Advanced Rhetoric and Research

400.001 - Designing for the Community

In today’s multimodal world, information comes not just from text, but from a combination of text, image, and audiovisual elements working together through intentional design. However, many small businesses and local non-profits lack the time, money, or the design skills to engage effectively in multimodal advertising, information-sharing, and outreach.

This is where you come in! In this class, you will partner with a local non-profit or small business of your choosing (either in the Ann Arbor area or in your home community), and you will create a series of designed materials for your community partner. From the first week of this class, you will not only learn but practice the foundations of effective design, exploring how to use contrast, repetition, alignment, proximity, color, and typography as communicative tools to convey a particular message. After completing a handful of small practice design assignments and experimenting with design resources, you’ll be designing for real, creating materials like a brochure and a how-to guide or set of instructions for your community partner to use as they see fit. In the latter half of the class, you will conduct research on different design documents and put together a custom “media pack” portfolio for your community partner, which can include anything from business cards to Instagram reels. This class offers a rich opportunity to transition from learning in the classroom to making a potential impact in the real world.  

400.002 - Field Research Methods and Ethical Design

Are you curious to step outside the classroom, form your own questions and conduct your own research to learn more about the communities and world around you? Are you interested in the ethics of field research design? Want to see how field research can be used (or misused) in creative arts-based work and fulfill an ULWR at the same time?

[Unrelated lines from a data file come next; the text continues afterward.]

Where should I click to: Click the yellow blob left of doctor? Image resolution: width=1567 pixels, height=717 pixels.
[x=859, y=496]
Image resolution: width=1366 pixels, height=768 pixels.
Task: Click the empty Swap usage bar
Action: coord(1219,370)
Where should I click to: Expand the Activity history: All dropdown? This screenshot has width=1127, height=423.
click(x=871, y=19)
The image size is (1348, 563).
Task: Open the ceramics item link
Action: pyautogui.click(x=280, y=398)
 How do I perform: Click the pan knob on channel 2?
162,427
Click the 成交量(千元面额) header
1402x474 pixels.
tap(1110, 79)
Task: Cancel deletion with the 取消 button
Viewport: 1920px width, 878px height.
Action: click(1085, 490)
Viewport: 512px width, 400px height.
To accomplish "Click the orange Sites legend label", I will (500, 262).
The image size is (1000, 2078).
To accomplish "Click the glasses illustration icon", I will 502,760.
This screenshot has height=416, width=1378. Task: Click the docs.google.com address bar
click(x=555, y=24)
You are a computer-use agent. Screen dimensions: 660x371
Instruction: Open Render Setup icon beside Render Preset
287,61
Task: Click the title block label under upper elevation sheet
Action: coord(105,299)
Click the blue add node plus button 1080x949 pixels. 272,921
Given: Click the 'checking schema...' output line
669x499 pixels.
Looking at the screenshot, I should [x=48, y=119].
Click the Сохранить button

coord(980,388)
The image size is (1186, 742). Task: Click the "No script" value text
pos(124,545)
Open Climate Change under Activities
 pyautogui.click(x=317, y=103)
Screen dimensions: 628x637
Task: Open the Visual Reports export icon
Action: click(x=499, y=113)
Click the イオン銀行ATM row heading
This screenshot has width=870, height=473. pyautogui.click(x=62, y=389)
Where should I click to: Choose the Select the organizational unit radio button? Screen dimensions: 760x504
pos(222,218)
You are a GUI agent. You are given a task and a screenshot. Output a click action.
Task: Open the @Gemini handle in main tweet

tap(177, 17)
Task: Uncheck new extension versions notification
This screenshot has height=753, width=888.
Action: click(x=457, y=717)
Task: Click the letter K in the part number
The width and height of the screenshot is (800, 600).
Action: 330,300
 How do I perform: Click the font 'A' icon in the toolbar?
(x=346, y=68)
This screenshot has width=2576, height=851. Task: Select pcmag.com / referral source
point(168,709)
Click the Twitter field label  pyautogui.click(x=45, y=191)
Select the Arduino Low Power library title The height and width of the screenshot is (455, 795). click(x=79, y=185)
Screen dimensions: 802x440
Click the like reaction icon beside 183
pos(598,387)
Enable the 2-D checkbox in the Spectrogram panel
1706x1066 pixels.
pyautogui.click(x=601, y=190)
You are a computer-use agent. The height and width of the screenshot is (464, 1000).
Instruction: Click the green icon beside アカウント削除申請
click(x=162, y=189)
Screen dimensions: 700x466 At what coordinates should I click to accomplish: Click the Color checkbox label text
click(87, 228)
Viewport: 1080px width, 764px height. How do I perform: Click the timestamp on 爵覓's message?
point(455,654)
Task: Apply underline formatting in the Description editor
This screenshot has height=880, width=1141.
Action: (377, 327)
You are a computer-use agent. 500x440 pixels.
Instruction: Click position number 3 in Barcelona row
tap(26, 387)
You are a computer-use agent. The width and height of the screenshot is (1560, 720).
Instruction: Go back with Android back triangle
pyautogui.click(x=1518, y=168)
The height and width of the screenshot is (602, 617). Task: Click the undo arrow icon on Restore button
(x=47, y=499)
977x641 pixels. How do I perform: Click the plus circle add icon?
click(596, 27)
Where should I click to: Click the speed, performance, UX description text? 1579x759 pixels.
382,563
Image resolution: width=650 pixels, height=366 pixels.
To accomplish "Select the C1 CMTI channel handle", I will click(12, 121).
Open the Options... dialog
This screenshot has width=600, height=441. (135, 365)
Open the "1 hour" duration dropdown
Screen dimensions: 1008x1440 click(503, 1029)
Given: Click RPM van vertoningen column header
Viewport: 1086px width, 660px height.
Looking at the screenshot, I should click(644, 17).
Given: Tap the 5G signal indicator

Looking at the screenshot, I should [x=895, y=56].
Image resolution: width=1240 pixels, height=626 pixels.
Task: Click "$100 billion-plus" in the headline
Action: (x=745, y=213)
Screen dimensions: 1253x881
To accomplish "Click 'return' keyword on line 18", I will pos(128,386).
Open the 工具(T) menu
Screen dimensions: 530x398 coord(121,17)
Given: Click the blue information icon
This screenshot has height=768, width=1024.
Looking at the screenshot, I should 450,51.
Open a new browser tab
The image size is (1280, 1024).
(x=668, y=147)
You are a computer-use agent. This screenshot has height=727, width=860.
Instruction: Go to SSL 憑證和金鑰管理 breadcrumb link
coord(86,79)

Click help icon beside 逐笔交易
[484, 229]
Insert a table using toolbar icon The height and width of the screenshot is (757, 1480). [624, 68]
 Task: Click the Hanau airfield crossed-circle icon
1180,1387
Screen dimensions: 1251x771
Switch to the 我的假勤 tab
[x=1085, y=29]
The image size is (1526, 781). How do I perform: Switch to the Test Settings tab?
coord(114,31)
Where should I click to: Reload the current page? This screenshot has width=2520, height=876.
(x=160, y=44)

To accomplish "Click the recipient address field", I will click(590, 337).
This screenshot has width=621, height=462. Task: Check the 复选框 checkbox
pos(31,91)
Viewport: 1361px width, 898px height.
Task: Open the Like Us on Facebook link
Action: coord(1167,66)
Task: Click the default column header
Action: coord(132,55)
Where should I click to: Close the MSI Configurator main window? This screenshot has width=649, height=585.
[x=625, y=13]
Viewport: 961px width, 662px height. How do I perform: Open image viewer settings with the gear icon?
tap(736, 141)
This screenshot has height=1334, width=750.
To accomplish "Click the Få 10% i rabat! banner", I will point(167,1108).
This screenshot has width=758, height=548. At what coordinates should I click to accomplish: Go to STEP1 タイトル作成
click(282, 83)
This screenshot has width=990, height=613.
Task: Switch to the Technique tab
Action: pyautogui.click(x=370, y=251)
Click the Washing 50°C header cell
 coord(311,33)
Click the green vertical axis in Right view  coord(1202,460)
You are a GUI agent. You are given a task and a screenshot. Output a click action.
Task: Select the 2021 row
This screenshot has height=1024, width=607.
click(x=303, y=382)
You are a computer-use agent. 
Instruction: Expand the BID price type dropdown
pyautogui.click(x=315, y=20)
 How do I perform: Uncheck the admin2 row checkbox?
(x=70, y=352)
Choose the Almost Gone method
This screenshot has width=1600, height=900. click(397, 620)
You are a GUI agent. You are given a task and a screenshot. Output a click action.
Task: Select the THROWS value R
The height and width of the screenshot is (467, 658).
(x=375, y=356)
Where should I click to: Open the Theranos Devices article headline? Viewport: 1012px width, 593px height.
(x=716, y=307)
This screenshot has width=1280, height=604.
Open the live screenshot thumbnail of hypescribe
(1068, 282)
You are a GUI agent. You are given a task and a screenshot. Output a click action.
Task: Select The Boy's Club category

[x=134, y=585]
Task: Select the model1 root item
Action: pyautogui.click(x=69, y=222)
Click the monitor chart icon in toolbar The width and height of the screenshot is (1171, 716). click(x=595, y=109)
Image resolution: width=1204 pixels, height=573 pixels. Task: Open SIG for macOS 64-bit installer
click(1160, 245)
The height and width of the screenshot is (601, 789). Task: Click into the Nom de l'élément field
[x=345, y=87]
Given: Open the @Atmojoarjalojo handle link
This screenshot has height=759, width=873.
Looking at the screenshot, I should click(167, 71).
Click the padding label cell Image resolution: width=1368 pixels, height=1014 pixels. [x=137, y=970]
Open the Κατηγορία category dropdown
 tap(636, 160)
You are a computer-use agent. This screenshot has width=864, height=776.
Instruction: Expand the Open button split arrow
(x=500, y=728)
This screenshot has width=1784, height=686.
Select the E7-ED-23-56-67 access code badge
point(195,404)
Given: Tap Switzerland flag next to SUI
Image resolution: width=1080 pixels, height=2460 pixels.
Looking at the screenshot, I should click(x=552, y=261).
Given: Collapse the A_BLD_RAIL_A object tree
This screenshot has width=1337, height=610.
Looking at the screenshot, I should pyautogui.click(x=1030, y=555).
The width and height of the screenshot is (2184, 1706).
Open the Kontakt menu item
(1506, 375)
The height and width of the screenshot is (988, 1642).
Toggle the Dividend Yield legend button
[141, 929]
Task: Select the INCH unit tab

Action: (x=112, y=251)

If so, this course might be for you! In the first half of the term, students will read examples of published field research from a wide range of disciplines and consider the possibilities and ethical issues that arise from the complex, intersectional dynamics. In the second half of the term students will practice creating their own interviews, surveys, and observation-based research.  As part of a UMS course development grant, students will also attend, free of charge, the Jeremy Nedd dance performance at the Power Center which is inspired by a rapper's copyright infringement lawsuit against the video game company Fortnite.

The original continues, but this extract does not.